Two names will become familiar even if you spend less than 24 hours in Everglades City. Barron G. Collier, a Tennessean who loved sports fishing, is to the southwest coast of Florida what Henry Flagler, his mentor, was to the east.   He parlayed his street car advertising fortune--made by age 26!--into Florida's most extensive private real estate holdings before exerting a powerful influence on the area's development, including the construction of the Tamiami Trail, a road that linked Tampa to Miami, and federal protection of America's largest subtropical wilderness. Hosting presidents at the Rod & Gun Club helped him secure these goals; Harry Truman dedicated the national park in 1946, just a month after Marjory Stoneman Douglas published The Everglades: River of Grass.


When he wasn't fishing, or whittling fish, local boy Rob Storter kept illustrated journals detailing his long life.  I bought a copy of Crackers in the Glade: Life and Times in the Old Everglades as a souvenir.


It sounds a little bit like Eden.  With lots of hurricanes and even more critters.


The charming (and free!) Museum of the Everglades started out as a commercial laundry.


After the Tamiami Trail made the Everglades accessible to motorists, Collier established the Southwest Mounted Police to patrol 100 miles of the new highway on Harley Davidsons in uniforms inspired by their Canadian brethren.  "Collier's Cavalry" eventually became the Florida Highway Patrol which I'm pretty sure ticketed my father in a speed trap during a family vacation in the late1950s.  After visiting my grandparents in Daytona Beach, we had driven to Miami and were taking the Tamiami Trail north in our tiny black Karmann Ghia when a motorcycle cop pulled us over.  He wouldn't let us continue on our way until we paid the fine the next morning.  Ken was plenty steamed, let me tell you!
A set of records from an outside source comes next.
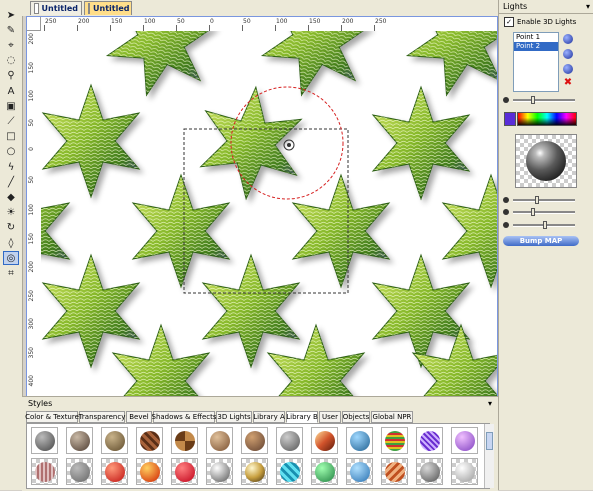  I want to click on tab-library-b: Library B, so click(302, 417).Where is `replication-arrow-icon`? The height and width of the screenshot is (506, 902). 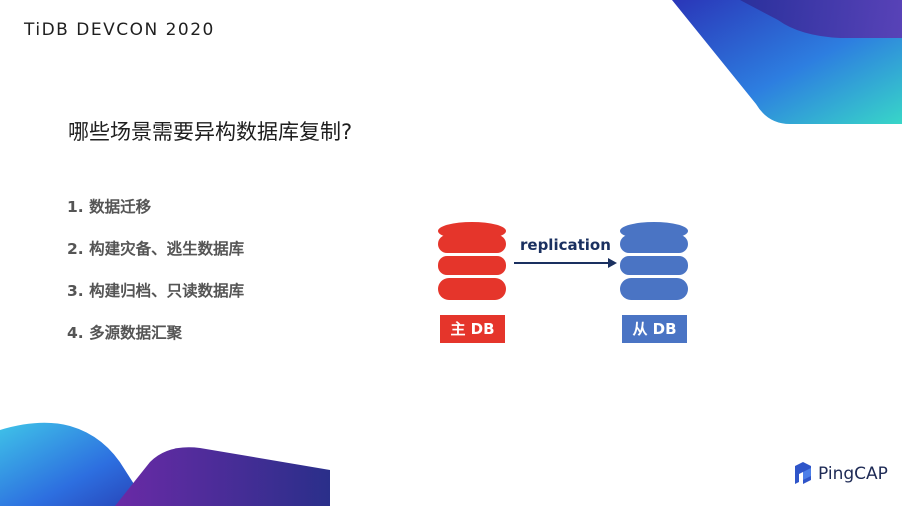 replication-arrow-icon is located at coordinates (566, 263).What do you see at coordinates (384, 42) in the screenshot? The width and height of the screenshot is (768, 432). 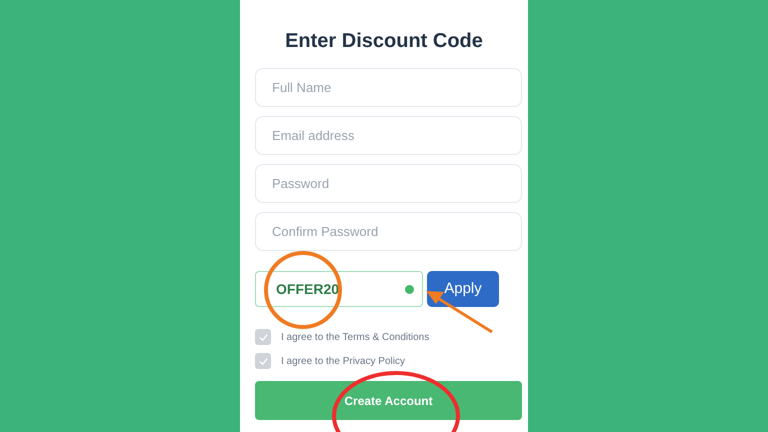 I see `form-title: Enter Discount Code` at bounding box center [384, 42].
After lunch, we crossed the bridge to Chokoloskee Island which was inhabited by the indigenous Calusa people for more than a millennium prior to European settlement.  Many of the 10,000 islands are built upon the oyster shelters they deposited for fishing purposes. Ted Smallwood, the community's first postman--mail was delivered by boat from the Keys before the construction of the Tamiami Trail--opened a general store that his granddaughters have turned into a frozen-in-time museum.


No wonder Susie is scowling.  The US Army bivouacked on the island during the Third Seminole War.

Susie Billie, "Shaman of the Seminole Nation"
by Camille Brock Baumgartner (1993)


This display of internal combustion engine parts did not make me as nostalgic as the soda pop bottles or sewing implements.



Here's the equipment that makes Florida reel.

En route home, we passed the nation's smallest post office--which delivers mail to the Seminole and Miccosukee tribal lands AND sells Trailways bus tickets--in Ochopee.  It has been in continuous operation as long as I have.